TRISOMY-7 AND SEX-CHROMOSOME LOSS NEED NOT BE REPRESENTATIVE OF TUMOR PARENCHYMA CELLS IN MALIGNANT GLIOMA

We describe the cytogenetic findings in short-term cultures from 40 malignant gliomas, all of which had at least one clone with a simple numerical chromosome aberration. More than one aberrant clone was found in 17 tumors. The most frequent changes were loss of a gonosome (sole aberration in 38 clones), trisomy 7 (sole aberration in four clones), and combinations thereof (the aberrations +7 and -X or -Y were found together as the only changes in four clones).

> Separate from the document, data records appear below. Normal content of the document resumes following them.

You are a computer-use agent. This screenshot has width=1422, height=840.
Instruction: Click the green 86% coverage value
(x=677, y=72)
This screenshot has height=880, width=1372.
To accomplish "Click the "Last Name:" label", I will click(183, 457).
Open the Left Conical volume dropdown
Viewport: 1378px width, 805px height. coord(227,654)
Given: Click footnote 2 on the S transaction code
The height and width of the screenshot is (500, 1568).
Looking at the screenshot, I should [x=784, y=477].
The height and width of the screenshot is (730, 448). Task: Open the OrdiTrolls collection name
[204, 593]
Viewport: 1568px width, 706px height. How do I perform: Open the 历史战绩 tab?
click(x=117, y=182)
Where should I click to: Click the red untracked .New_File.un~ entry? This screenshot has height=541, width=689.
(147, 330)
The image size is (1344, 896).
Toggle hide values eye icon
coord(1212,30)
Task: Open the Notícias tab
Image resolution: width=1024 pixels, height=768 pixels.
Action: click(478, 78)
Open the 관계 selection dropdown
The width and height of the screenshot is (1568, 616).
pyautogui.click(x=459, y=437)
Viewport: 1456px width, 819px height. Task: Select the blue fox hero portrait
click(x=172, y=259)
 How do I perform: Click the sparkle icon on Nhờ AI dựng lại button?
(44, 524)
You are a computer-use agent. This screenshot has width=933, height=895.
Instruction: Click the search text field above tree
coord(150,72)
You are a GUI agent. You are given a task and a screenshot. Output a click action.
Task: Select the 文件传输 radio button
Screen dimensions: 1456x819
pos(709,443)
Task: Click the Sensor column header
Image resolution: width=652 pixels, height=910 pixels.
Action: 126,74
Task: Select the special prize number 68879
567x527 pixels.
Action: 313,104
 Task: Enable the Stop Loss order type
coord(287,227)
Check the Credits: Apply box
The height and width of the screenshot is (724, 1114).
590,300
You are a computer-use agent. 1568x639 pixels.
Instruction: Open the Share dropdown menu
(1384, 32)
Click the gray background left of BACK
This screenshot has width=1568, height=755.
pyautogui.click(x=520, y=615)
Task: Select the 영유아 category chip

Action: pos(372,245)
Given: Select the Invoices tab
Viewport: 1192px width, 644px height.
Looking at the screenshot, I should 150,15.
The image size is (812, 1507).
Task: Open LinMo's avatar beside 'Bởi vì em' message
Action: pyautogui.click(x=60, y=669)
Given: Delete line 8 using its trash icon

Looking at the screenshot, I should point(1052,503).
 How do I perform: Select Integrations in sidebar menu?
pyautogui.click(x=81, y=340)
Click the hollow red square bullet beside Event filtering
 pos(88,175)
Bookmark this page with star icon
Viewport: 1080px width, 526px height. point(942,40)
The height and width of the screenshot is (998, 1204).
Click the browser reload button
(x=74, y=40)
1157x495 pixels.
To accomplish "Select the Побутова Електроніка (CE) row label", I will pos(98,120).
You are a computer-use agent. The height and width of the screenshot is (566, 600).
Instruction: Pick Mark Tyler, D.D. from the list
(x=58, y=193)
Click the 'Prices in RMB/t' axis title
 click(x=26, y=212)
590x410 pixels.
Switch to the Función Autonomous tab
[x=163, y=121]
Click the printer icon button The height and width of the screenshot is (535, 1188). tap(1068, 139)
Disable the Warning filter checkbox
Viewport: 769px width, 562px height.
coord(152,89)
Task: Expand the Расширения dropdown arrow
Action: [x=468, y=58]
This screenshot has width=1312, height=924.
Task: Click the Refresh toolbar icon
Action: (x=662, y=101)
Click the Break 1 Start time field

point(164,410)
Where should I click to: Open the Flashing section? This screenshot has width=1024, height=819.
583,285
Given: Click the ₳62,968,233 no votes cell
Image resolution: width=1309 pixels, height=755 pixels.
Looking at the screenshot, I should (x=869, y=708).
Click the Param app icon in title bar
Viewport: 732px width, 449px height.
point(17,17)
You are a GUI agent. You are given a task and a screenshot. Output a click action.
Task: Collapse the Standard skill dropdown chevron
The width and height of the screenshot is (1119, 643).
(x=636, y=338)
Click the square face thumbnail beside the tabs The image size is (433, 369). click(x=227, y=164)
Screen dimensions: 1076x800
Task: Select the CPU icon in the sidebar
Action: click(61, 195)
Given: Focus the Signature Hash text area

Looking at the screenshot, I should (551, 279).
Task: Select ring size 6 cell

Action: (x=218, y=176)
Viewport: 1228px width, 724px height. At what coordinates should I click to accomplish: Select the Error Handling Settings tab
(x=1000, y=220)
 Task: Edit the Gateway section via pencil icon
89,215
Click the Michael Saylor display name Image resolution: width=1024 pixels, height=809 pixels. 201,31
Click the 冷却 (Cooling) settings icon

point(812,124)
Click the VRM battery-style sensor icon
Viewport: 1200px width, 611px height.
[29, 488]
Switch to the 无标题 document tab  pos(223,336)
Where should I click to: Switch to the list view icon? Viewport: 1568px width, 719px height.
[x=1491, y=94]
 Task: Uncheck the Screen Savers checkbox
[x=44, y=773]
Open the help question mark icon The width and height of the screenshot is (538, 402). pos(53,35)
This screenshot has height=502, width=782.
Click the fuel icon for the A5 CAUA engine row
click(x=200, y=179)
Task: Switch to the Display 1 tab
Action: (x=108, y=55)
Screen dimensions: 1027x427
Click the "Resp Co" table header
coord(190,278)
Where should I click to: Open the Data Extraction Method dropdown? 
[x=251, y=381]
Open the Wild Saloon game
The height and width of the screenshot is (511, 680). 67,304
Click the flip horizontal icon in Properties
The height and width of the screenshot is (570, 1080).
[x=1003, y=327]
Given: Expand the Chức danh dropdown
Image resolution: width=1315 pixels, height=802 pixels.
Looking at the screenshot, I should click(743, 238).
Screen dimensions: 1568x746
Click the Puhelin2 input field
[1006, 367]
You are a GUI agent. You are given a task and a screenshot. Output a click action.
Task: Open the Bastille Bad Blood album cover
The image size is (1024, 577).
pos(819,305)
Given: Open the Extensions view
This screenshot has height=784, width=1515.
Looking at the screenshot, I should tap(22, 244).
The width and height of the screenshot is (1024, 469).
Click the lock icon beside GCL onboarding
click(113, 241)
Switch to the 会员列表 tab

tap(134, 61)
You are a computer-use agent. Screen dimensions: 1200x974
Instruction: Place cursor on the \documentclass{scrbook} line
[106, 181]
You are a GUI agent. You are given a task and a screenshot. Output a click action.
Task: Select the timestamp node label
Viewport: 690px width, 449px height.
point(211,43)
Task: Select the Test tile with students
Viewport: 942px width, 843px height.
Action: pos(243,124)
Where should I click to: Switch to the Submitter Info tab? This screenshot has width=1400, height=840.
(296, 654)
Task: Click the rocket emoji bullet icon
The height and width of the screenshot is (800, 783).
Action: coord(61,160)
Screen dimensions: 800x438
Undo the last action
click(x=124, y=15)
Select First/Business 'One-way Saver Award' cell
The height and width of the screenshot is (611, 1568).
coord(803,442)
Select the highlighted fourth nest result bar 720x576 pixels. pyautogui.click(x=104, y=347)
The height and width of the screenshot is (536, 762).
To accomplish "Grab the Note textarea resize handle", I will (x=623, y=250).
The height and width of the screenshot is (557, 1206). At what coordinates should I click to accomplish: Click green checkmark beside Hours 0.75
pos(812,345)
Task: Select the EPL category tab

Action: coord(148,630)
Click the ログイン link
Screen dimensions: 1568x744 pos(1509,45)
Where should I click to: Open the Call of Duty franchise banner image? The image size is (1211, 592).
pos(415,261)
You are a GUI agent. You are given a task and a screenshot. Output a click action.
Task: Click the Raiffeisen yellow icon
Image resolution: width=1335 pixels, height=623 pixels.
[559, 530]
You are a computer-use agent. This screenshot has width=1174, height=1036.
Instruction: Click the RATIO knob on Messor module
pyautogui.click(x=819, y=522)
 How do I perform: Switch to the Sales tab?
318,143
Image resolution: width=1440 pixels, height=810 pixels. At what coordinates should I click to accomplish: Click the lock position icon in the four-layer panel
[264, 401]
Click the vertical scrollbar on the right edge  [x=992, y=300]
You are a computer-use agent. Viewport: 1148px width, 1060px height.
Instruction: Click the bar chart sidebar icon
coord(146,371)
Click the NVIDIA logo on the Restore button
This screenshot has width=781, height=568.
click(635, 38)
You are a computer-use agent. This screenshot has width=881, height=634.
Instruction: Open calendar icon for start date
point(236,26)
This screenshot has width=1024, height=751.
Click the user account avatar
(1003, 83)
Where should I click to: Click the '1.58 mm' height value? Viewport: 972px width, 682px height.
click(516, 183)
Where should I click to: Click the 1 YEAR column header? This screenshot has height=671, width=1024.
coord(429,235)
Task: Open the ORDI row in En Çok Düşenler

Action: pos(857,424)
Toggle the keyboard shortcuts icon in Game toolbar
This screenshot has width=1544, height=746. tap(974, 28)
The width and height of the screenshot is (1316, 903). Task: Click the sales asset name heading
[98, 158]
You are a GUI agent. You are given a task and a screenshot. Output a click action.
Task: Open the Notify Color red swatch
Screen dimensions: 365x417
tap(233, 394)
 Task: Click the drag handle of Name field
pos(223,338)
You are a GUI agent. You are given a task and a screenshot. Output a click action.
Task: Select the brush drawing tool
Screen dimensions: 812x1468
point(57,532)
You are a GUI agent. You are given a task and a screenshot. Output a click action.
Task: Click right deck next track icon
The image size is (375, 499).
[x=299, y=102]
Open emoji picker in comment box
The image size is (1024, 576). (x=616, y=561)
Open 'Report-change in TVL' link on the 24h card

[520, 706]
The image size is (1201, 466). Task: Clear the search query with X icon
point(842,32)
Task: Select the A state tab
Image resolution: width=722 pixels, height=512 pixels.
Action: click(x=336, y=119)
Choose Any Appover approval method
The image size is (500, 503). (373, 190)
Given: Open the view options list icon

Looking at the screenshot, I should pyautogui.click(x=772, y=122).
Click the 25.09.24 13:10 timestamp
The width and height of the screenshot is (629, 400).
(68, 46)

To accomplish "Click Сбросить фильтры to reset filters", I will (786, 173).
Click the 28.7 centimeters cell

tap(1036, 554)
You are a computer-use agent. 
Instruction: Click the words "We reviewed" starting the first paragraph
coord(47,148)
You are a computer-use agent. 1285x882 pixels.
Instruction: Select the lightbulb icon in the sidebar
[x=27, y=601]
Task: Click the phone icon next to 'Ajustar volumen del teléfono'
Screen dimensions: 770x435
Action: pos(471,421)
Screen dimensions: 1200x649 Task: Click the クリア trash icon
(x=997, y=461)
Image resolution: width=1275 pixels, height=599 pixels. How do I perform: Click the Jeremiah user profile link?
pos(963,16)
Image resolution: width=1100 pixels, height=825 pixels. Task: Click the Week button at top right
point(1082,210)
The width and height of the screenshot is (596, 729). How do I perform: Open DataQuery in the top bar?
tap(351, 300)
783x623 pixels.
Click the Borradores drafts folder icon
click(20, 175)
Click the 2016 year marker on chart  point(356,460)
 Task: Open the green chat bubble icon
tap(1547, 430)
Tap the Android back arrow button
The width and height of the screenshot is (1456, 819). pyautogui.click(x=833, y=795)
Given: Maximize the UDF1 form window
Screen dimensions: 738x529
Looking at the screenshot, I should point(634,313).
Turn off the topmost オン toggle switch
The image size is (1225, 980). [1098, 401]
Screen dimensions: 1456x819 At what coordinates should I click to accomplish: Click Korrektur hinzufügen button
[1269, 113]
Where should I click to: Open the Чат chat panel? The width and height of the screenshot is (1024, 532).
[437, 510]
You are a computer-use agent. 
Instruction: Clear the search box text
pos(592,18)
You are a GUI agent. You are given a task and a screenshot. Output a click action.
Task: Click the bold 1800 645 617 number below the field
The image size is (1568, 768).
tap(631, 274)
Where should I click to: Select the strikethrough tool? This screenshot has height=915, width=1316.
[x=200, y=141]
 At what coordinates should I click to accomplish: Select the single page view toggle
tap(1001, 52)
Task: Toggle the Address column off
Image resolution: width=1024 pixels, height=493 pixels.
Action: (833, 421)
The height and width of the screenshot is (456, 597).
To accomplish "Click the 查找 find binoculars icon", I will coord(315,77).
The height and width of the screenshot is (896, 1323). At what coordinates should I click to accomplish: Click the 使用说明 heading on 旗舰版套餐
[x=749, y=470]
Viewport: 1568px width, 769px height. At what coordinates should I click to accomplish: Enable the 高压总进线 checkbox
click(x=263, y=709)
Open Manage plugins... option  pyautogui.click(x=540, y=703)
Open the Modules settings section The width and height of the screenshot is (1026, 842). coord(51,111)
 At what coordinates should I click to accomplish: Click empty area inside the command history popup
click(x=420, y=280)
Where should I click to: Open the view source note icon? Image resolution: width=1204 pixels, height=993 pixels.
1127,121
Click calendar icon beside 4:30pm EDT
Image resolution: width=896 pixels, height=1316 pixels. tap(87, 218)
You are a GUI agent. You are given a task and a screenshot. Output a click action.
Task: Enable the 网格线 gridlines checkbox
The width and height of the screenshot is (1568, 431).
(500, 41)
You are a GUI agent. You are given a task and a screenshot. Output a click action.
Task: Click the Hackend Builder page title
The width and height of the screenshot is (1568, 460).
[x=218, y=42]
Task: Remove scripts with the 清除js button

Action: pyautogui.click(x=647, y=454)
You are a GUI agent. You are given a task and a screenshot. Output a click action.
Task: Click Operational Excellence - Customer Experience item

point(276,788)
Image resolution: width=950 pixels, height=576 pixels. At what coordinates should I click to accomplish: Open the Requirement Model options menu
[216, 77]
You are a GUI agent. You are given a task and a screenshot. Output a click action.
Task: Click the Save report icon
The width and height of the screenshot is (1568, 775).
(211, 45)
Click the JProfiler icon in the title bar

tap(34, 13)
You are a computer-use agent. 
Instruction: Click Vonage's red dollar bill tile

Clones with solitary trisomies for other autosomes-3, 5, 6, and 18-were seen in five tumors. Clones with structural rearrangements were found in nine tumors. The bands most commonly involved were lp36, 7p22, 9p22, 17p13, and 19q13. An extra copy of chromosome 7 was seen as part of a structurally abnormal clone in five tumors. In one case, trisomy 7 and even tetrasomy 7 were found in clones with simple numerical changes, but not in the clone with structural rearrangements. Likewise, the clonal loss of a gonosome was in six tumors, with structural abnormalities not present in the structurally aberrant clones; on the other hand, in two clones with structural aberrations a sex chromosome had been lost. The combined findings indicate that loss of a sex chromosome and trisomy 7 should not be seen as tumor-specific aberrations in gliomas. Instead, both glioma parenchyma cells and nonneoplastic cells in brain tumors may have a propensity to acquire extra copies of chromosome 7 and to lose gonosomes.